July 5, 2011 1 Comment
Directed by David Schwimmer. Starring Clive Owen, Catherine Keener, Liana Liberato
Whatever you might be expecting from “Friends” star turned-director David Schwimmer, get ready for an unexpected surprise, because this is certainly not it.
Trust is in fact quite a mature and complex drama about an even more mature and complex subject and though it might not be perfect, it certainly deserves a lot of credit and respect not only for tackling such a story, but also (and mostly) for its restrained approach throughout.
The film is not preachy, nor it pretends to have all the answers: it doesn’t offer any solution to an impossible situation and for most of its length, it manages to avoid the obvious clichés from the genre and just when you think you’ve seen it all before and it takes an unexpected and clever turn.
Schwimmer is aware of the complexities of its story and carefully manages to keep his vision very well balanced. He is subtle in his style and in the staging and direction of some truly great performances.
At the centre is the amazing performance by Liana Liberato as Annie, the teenage girl who befriends a stranger online, Charlie, who she thinks he’s about her age. Once the truth comes out (don’t worry, this happens quite early on in the film, so I’m not really giving away anything), and Annie discovers that Charlie is actually a lot older than he used to claimed, she’s first taken aback, but slowly begins to feel more and more attached to him, as she thinks he’s her first love and the only one who really understand her.

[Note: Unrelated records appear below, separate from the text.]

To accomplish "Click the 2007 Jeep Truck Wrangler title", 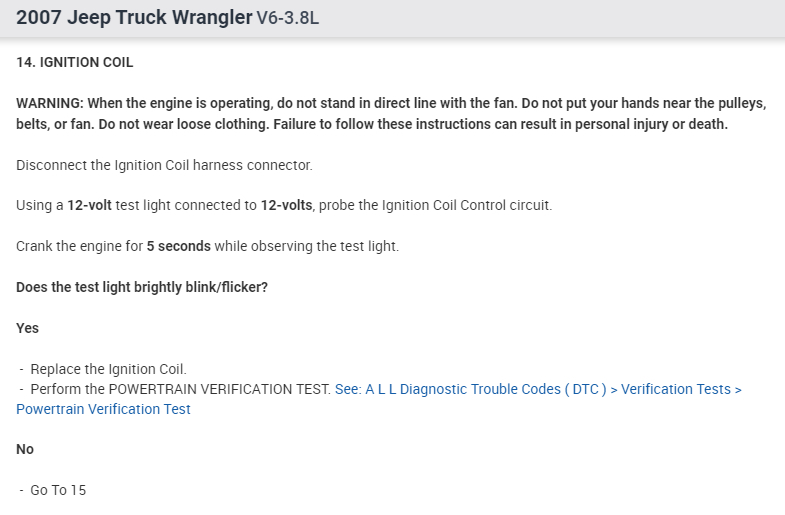I will tap(134, 19).
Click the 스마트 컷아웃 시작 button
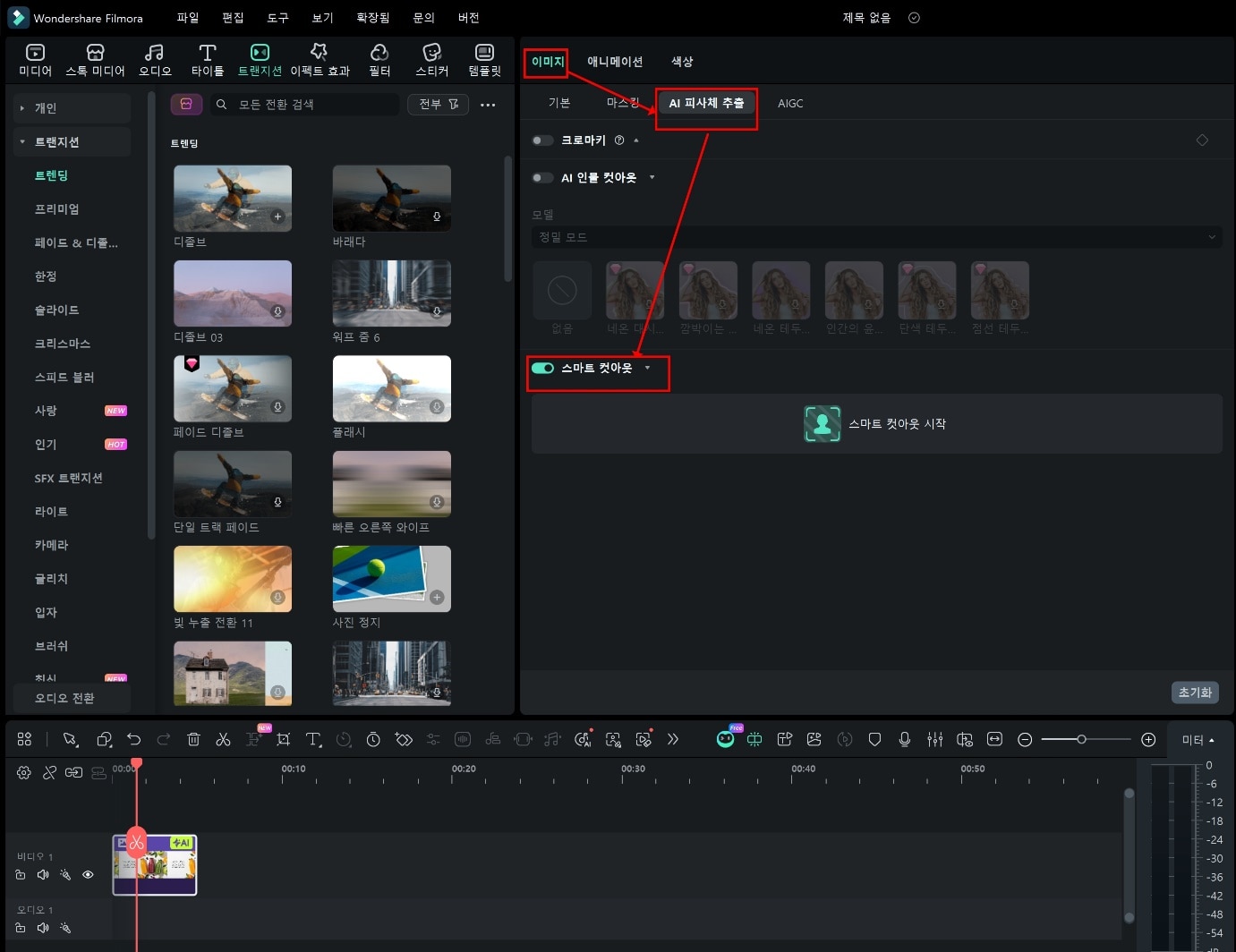Image resolution: width=1236 pixels, height=952 pixels. click(x=876, y=424)
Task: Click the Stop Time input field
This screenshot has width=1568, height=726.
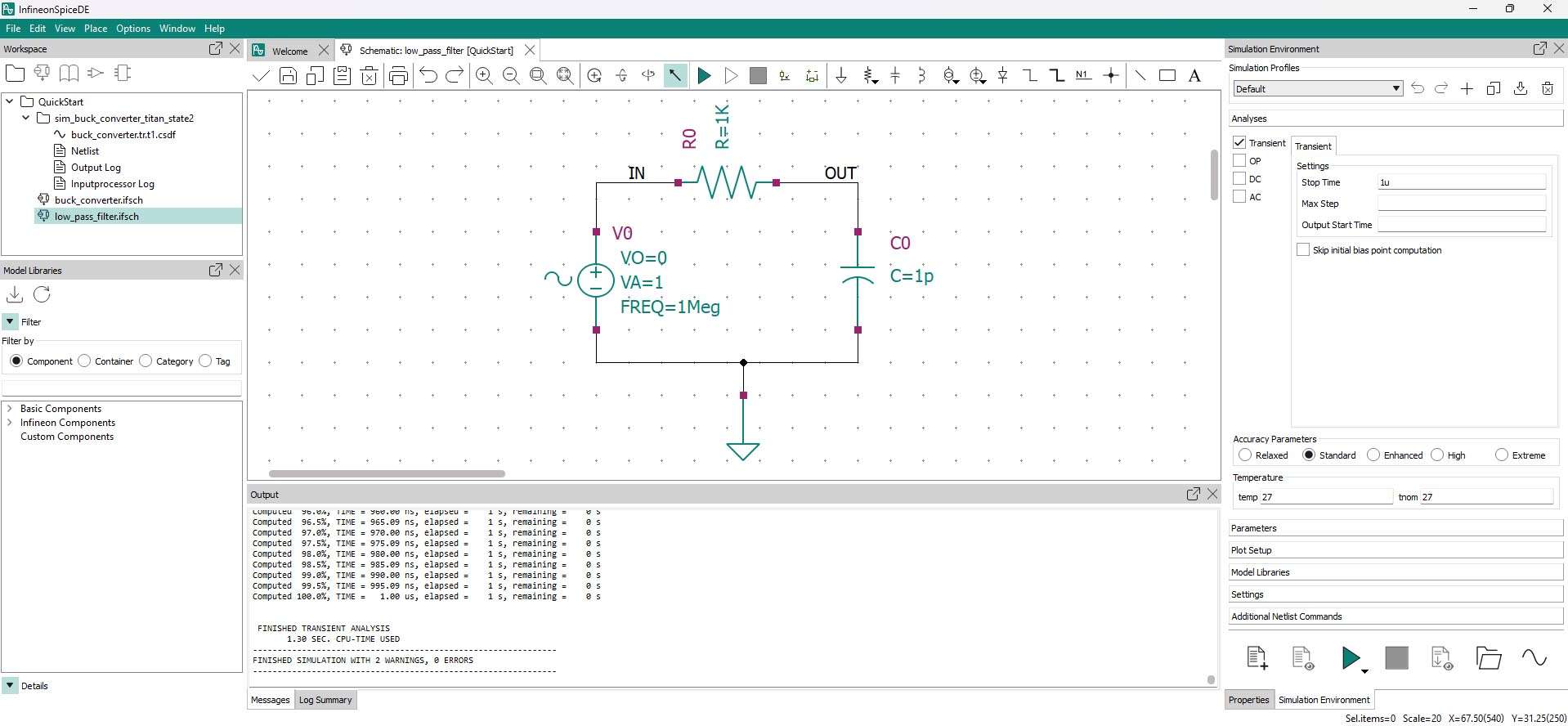Action: coord(1461,182)
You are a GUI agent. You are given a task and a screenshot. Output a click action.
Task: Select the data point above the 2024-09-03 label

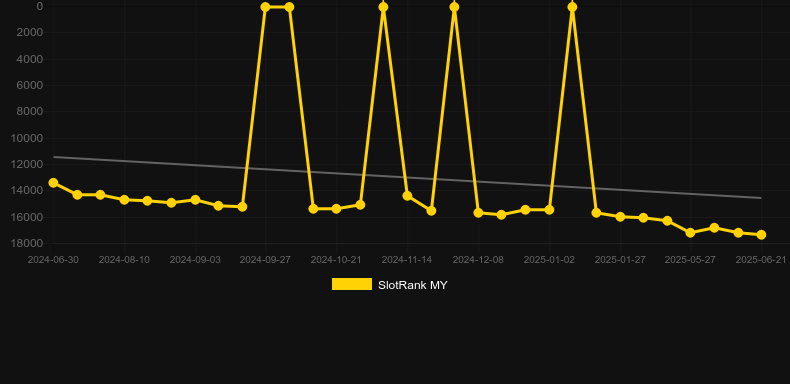195,200
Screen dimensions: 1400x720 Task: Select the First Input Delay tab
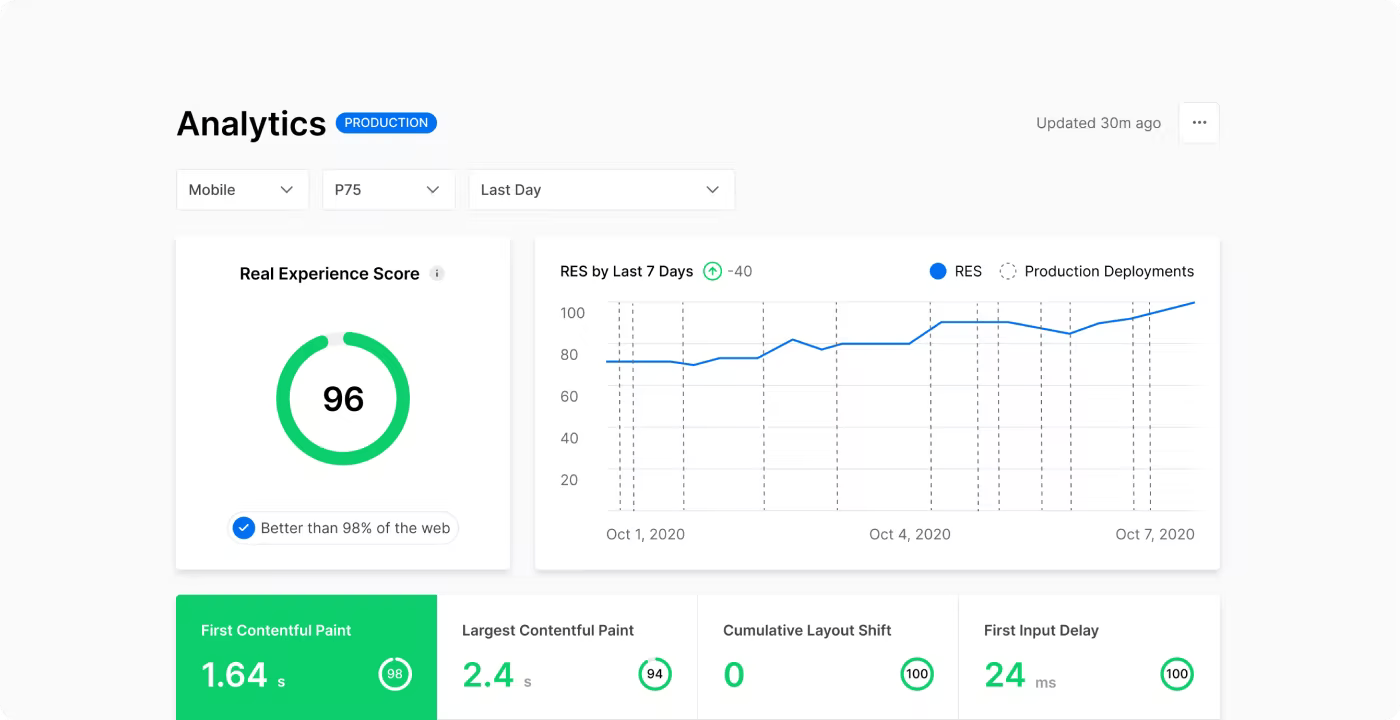click(x=1089, y=658)
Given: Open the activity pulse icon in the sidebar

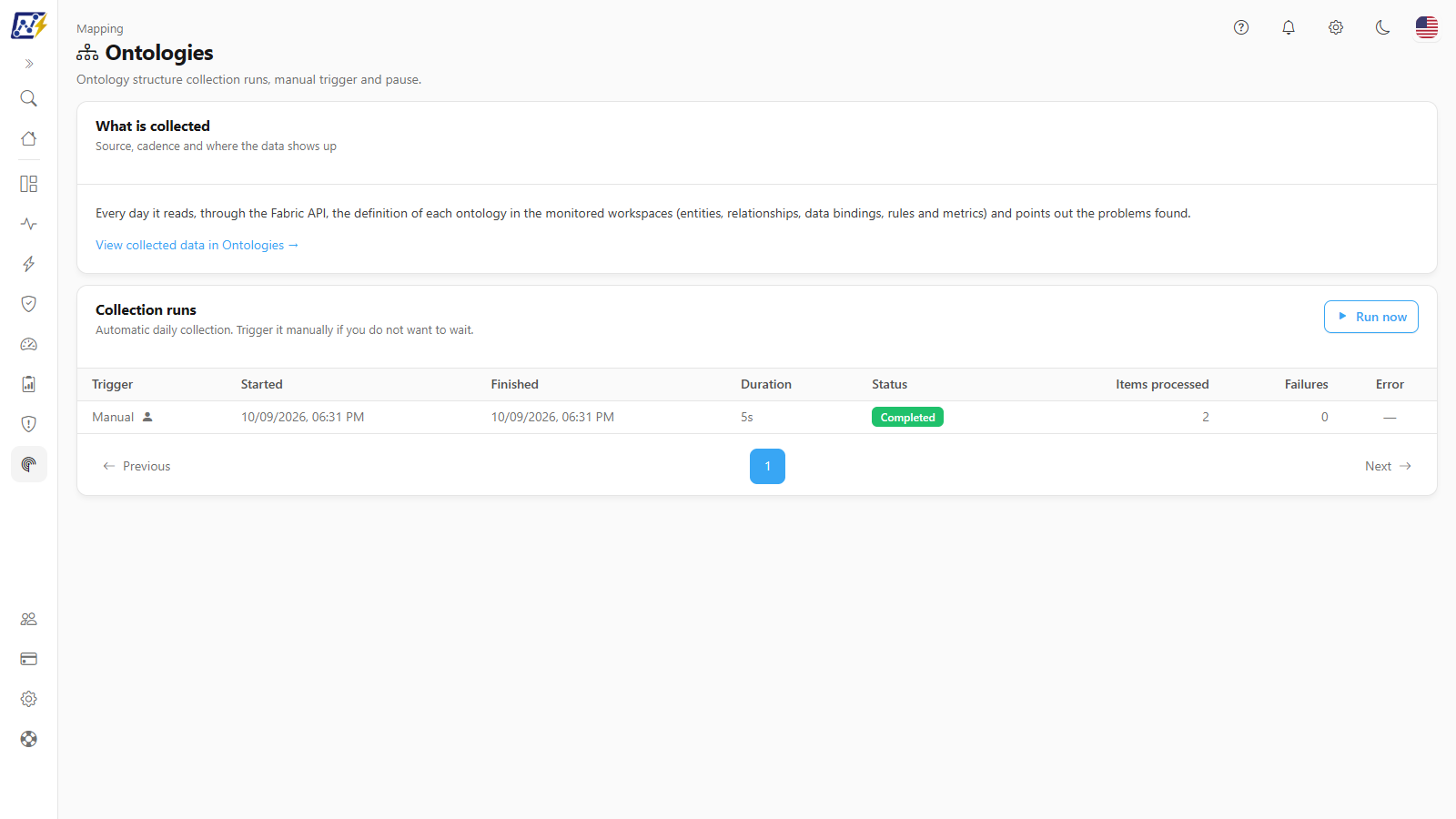Looking at the screenshot, I should point(29,224).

Ms Liberato despite her early age seems to have a remarkable understanding for that adolescent naïveté, that awkwardness and innocence that most teenagers seem to have and she portrays Annie to perfection, with all their weaknesses and strengths.
“Trust” is certainly not an easy watch. The scene with Charlie the “predator” in a motel room sitting on a bed next to Annie, is one of the most uncomfortable I’ve seen in quite a while: but like in all the best movies scenes of this kind, the tension is created by what you know and your expectations, not by what you see. And gracefully (and thankfully) Schwimmer shows us just about enough to get the idea across without exploiting the moment.
Schwimmer is actually an activist in the field of rape awareness in real life and his understanding of the complexities of the issue is certainly apparent on the screen.
If you hear David Schwimmer talking about this film you’ll hear him saying that this is really a film “from the point of view of the father”. And undoubtedly Clive Owen takes the center stage at some point in the film (and as always he’s pretty good too), but interestingly those are the parts I thought were probably the least successful in the film, all leading up to that final scene which felt to me a bit forced and actually slightly too melodramatic.
However these are just small points in an otherwise really powerful film, which should actually be a compulsory watch in schools and among teenagers. In reality, in the UK the film is rated 15 and in the US is R rated: which once again shows the usual close-mindedness of classifications on both side of the pond. Hopefully some kids will get to watch it anyway either on DVD or thanks to mature parents.
Oh, and that end credit sequence, which seems almost tagged on as an afterthought, is one of the creepiest thing in the film and leaves you with a really uncomfortable feeling as the credits roll, which I guess is the point of the film. On that respect, it’s a success.